Blanchiment d’argent: les agences de change sous haute surveillance

Un bureau de change de devises, à Rabat.. DR

Revue de presseDes inspections approfondies menées à Marrakech, Casablanca, Tanger et Agadir ont révélé de graves manquements à la réglementation anti-blanchiment au sein de plusieurs établissements de change. Transactions anonymes, coupures volontaires des plateformes de traçabilité et soupçons d’activités parallèles illégales, les autorités de contrôle s’apprêtent à sévir fermement. Cet article est une revue de presse tirée du quotidien Assabah.

Le 09/06/2026 à 19h28

L’Office des changes a soumis les registres de sociétés spécialisées dans le transfert et le change de devises à Casablanca, Agadir, Marrakech et Tanger à un examen approfondi, afin de vérifier la régularité des opérations effectuées et le respect des mesures préventives en vigueur dans ce secteur. Les autorités de contrôle ont réuni des données faisant état de dysfonctionnements dans différents bureaux de change, indique Assabah de ce mercredi 10 juin. Des constats qui ont enjoint l’administration centrale à dépêcher des commissions d’inspection à Marrakech pour auditer les documents de trois établissements de change manuel, une démarche qui devrait être suivie par d’autres visites à Casablanca, Agadir et Tanger.

Les investigations ont révélé des infractions majeures impliquant le propriétaire d’une société de change à Marrakech, révèle Assabah. Celui-ci aurait réalisé des opérations de change sans appliquer les mesures de vigilance requises par la réglementation sur le blanchiment d’argent et le financement du terrorisme. Des violations qui portent notamment sur le non-respect des exigences techniques liées à l’utilisation obligatoire de la plateforme d’échange d’informations de l’Office de change, un outil conçu pour permettre aux contrôleurs de suivre les transactions en temps réel.

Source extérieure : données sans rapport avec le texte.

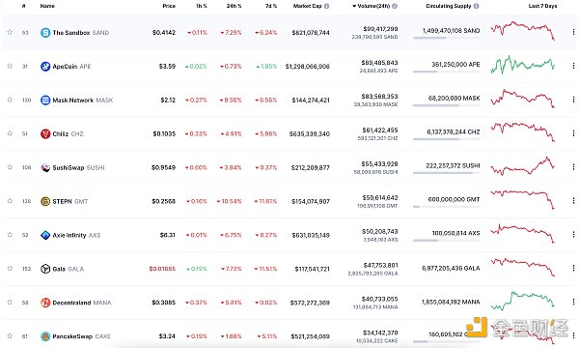Open three-dot menu for Mask Network row
This screenshot has height=348, width=579.
pyautogui.click(x=573, y=100)
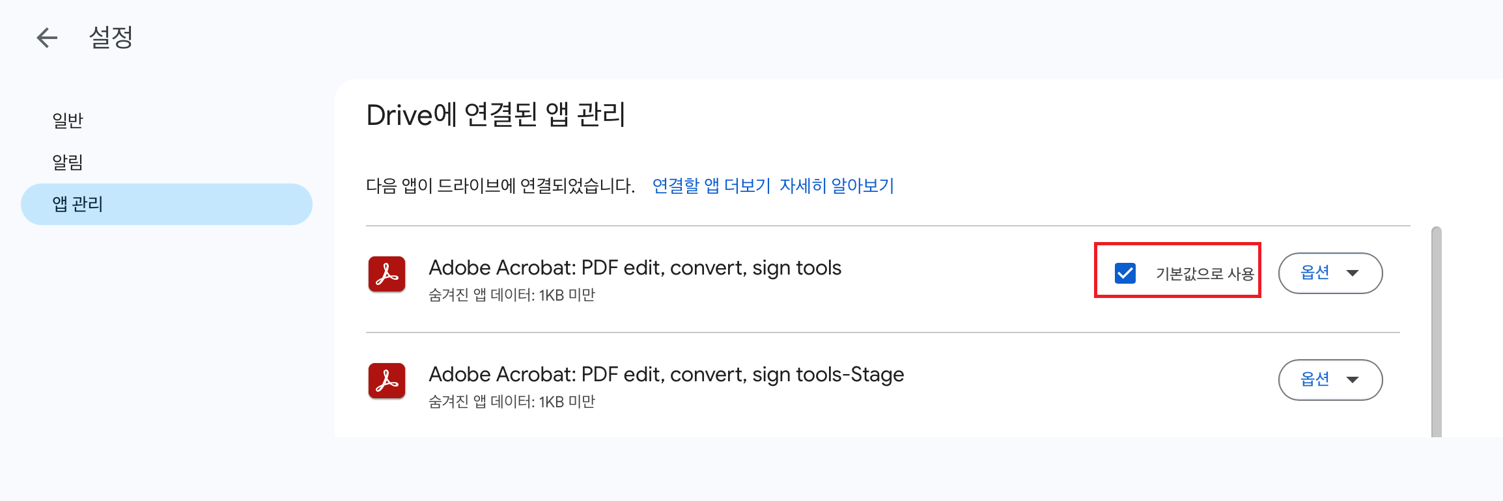Click 자세히 알아보기 to learn more

click(x=837, y=185)

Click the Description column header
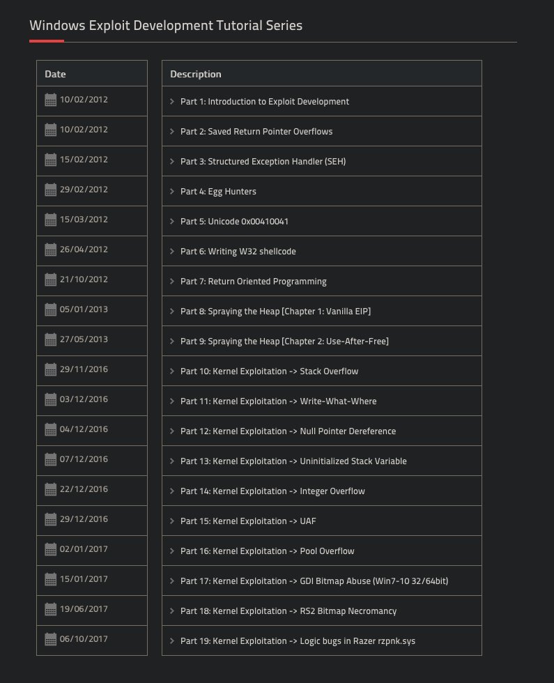pos(196,74)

Les inspecteurs ont également relevé des périodes d’interruption volontaire de ce suivi continu, ce qui empêchait la vérification systématique de l’identité des personnes effectuant des opérations de change de devises contre des dirhams, ou inversement, constituant ainsi une violation flagrante des règles sectorielles. Par ailleurs, le propriétaire de cet établissement qui a été audité n’a pas été en mesure d’informer les contrôleurs de l’identité des donneurs d’ordre pour plusieurs transactions, ce qui implique que ces opérations ont été menées en dehors du cadre légal.

Les rapports soulignent en outre l’existence de réseaux se livrant à des faits de spéculation sur les devises contre des dirhams, en ayant recours à certains bureaux de change pour transférer des fonds importants, ou lorsqu’il s’avère que les données fournies sont fictives, des pratiques qui auraient dû faire l’objet d’une déclaration de soupçon auprès de l’Unité de traitement du renseignement financier.

L’Office des changes a déjà retiré leur agrément à certaines entreprises qui ont commis des infractions similaires, et il est fort probable que les autorités de contrôle prennent des mesures disciplinaires strictes à l’encontre des entreprises impliquées dans ces nouveaux manquements, allant jusqu’au retrait définitif des licences, signale le quotidien. Les investigations actuellement menées portent sur la vérification des données reçues par les contrôleurs de l’Office des changes, qui indiquent que certaines de ces entreprises, à Tanger et à Casablanca, exercent des activités parallèles à leur profession, alors que la législation en vigueur interdit formellement aux acteurs de ce secteur de cumuler leur activité avec d’autres métiers.